Hassan Oktay

Personal information
- Date of birth: 20 October 1973 (age 52)
- Place of birth: Limassol, Cyprus

Youth career
- Years: Team
- Colchester United FC

Managerial career
- 2000–2003: West Ham United FC (youth)
- 2003–2005: Norwich City FC (youth)
- 2005–2006: Watford (youth)
- 2006–2008: Thurrock FC
- 2011–2013: Grays Athletic FC
- 2013–2014: Banbury United FC (assistant)
- 2014–2015: Police Tero FC (technical director)
- 2016–2017: Braintree Town FC (assistant)
- 2018–2019: Gor Mahia FC
- 2021–2023: Township Rollers FC

= Hassan Oktay =

Northern Cypriot football manager (born 1973)

Hassan Oktay (born 20 October 1973) is a Turkish Cypriot football manager who last managed Township Rollers FC.

==Career==
As a youth player, Oktay joined the youth academy of English side Colchester United FC.
In 2000, he was appointed as a youth manager of English side West Ham United FC. In 2003, he was appointed as a youth manager of English side Norwich City FC. In 2005, he was appointed as a youth manager of English side Watford. In 2006, he was appointed manager of English side Thurrock FC. In 2011, he was appointed manager of English side Grays Athletic FC.
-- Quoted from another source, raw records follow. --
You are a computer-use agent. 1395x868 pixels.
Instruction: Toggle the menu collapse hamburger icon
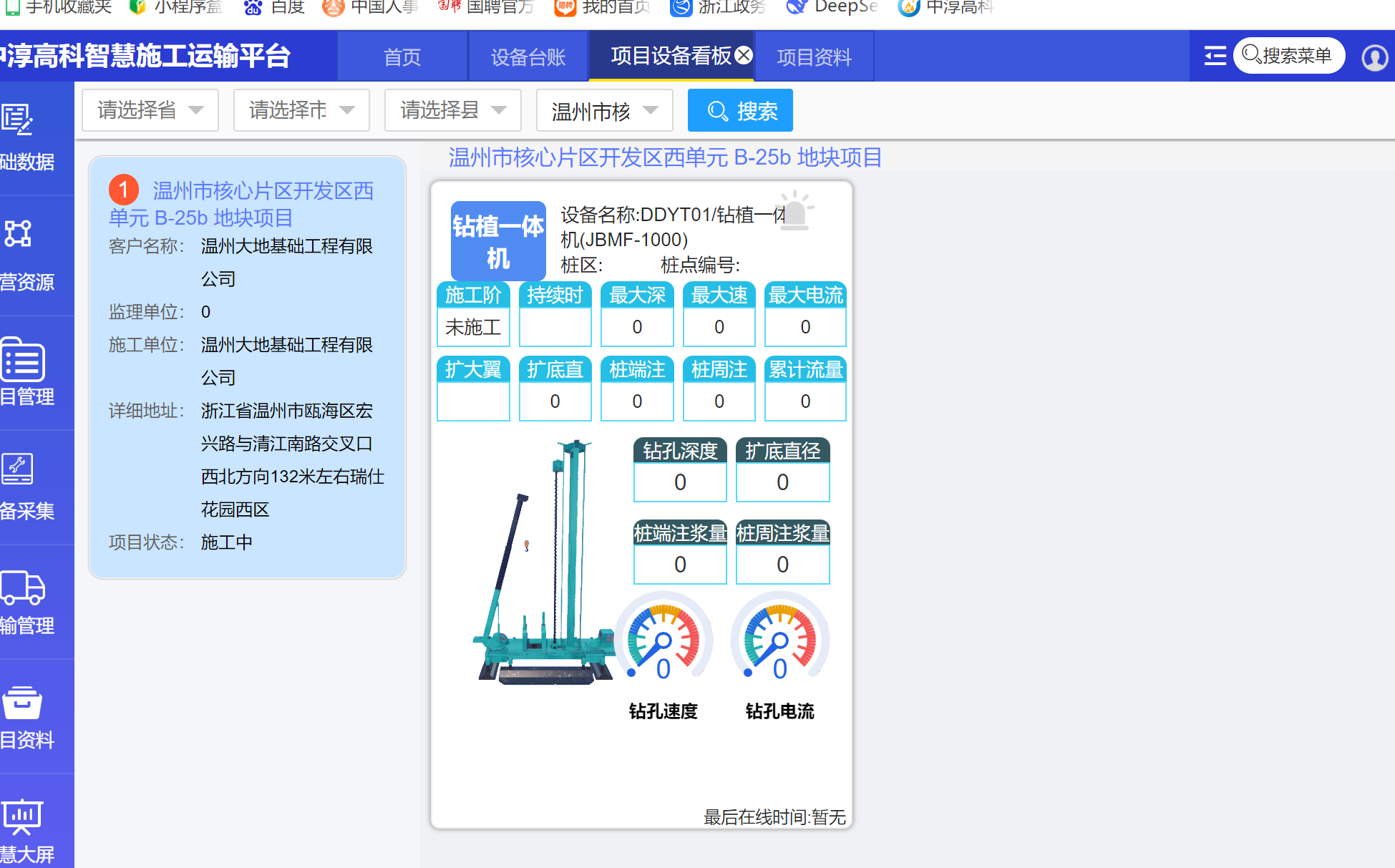pyautogui.click(x=1215, y=56)
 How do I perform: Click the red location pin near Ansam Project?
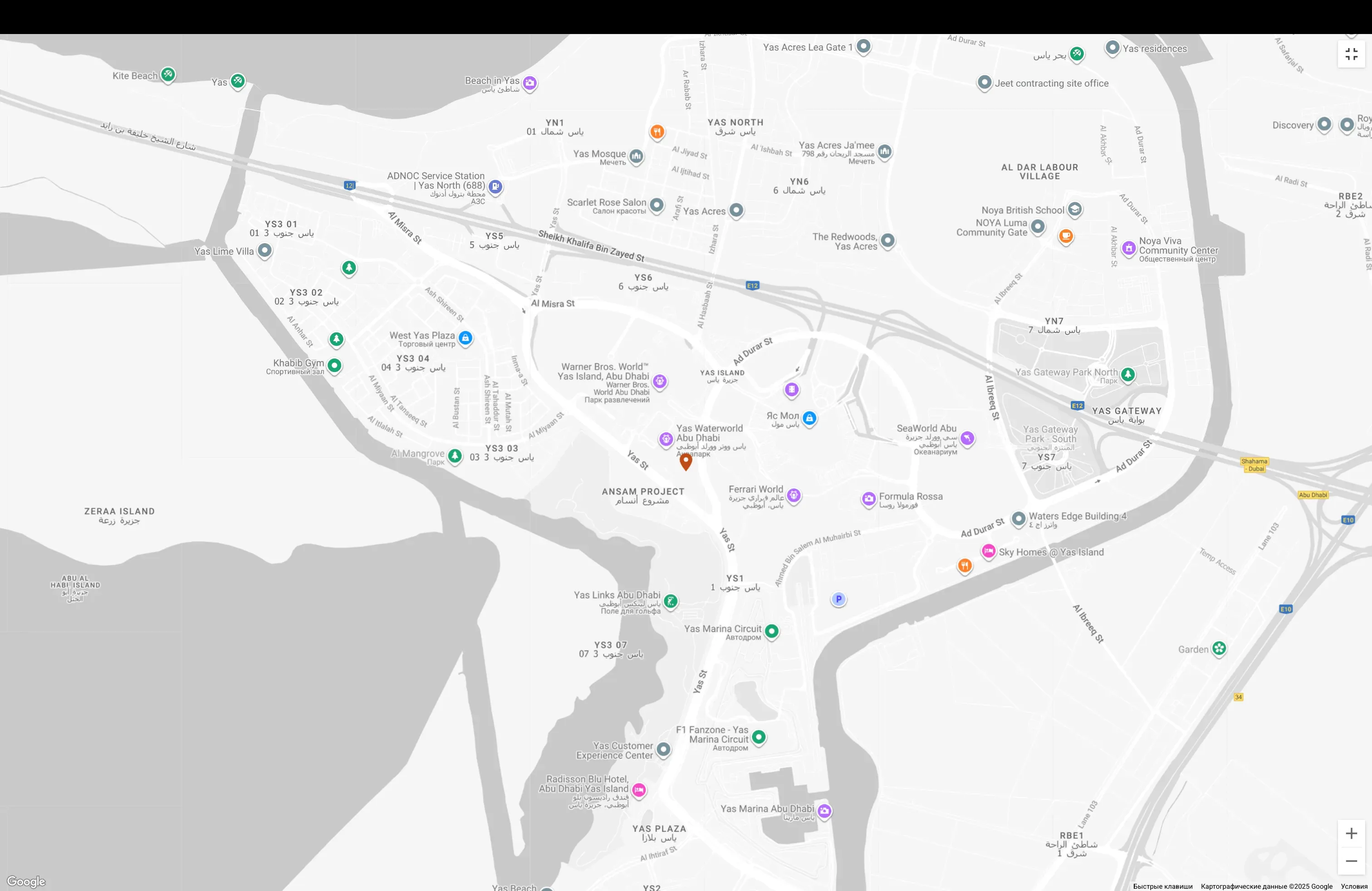686,462
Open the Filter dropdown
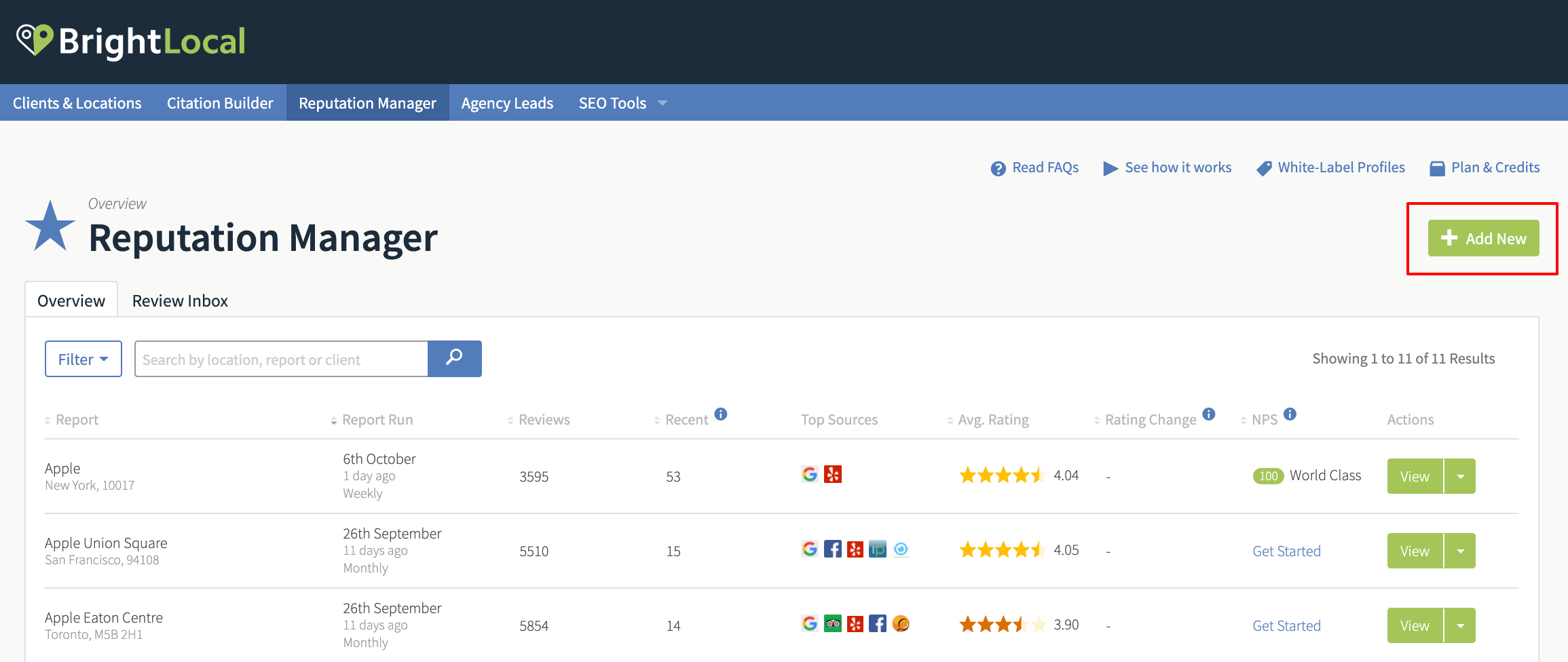The image size is (1568, 662). (x=83, y=359)
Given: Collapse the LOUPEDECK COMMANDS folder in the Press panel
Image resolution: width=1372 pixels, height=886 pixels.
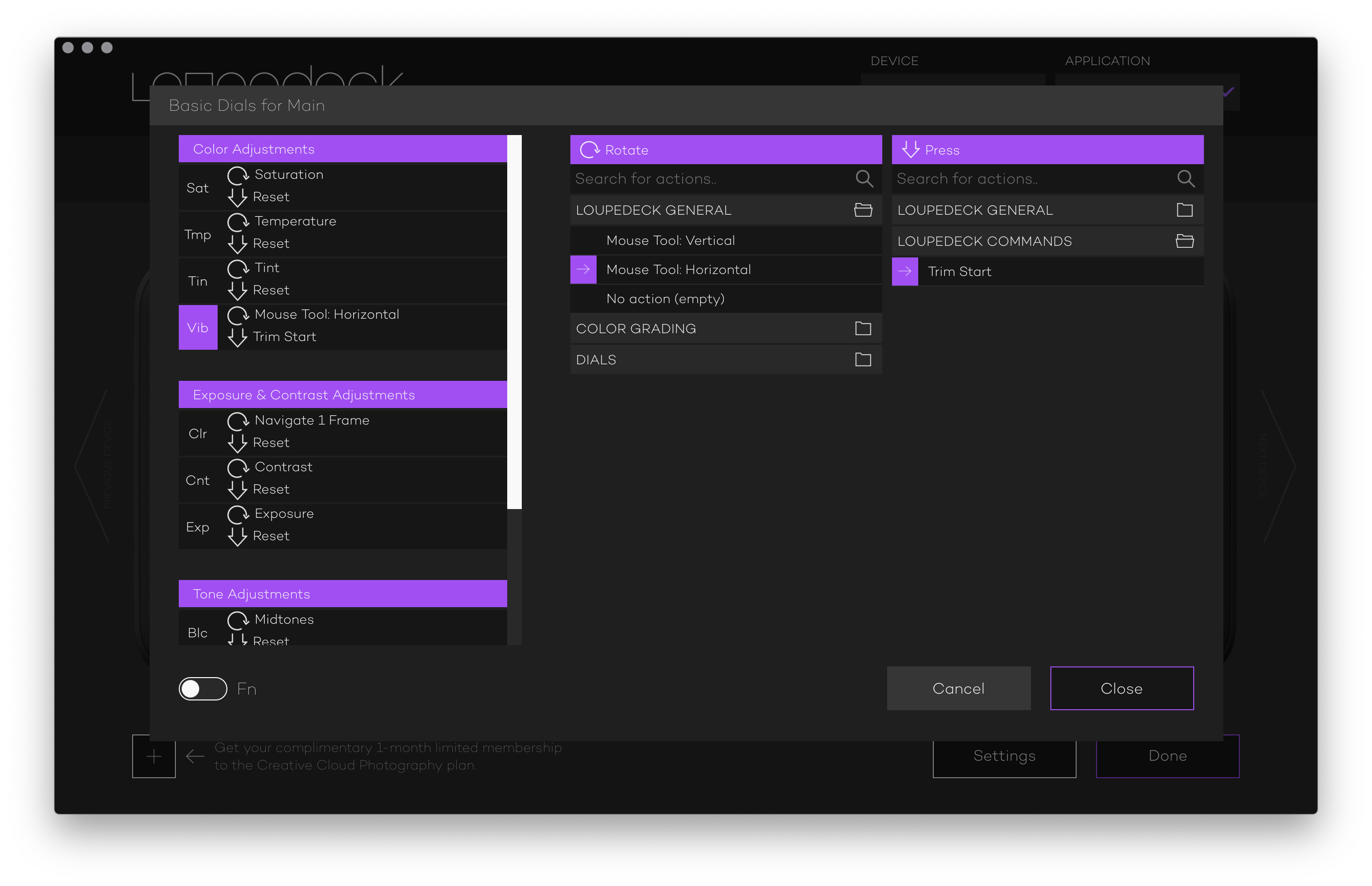Looking at the screenshot, I should coord(1184,241).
In 2013, he was appointed as an assistant manager of English side Banbury United FC. In 2014, he was appointed technical director of Thai side Police Tero FC. In 2016, he was appointed assistant manager of English side Braintree Town FC. In 2018, he was appointed manager of Kenyan side Gor Mahia FC. He helped the club win the league. In 2021, he was appointed manager of Botswanan side Township Rollers FC.

==Personal life==
Oktway was born on 20 October 1973 in Limassol, Cyprus. He moved with his family to Kyrenia, Cyprus because of the Turkish invasion of Cyprus in 1974. He has been nicknamed "Crazy Turk". He obtained a UEFA A License. He can understand Arabic. He has been married. He has three sons.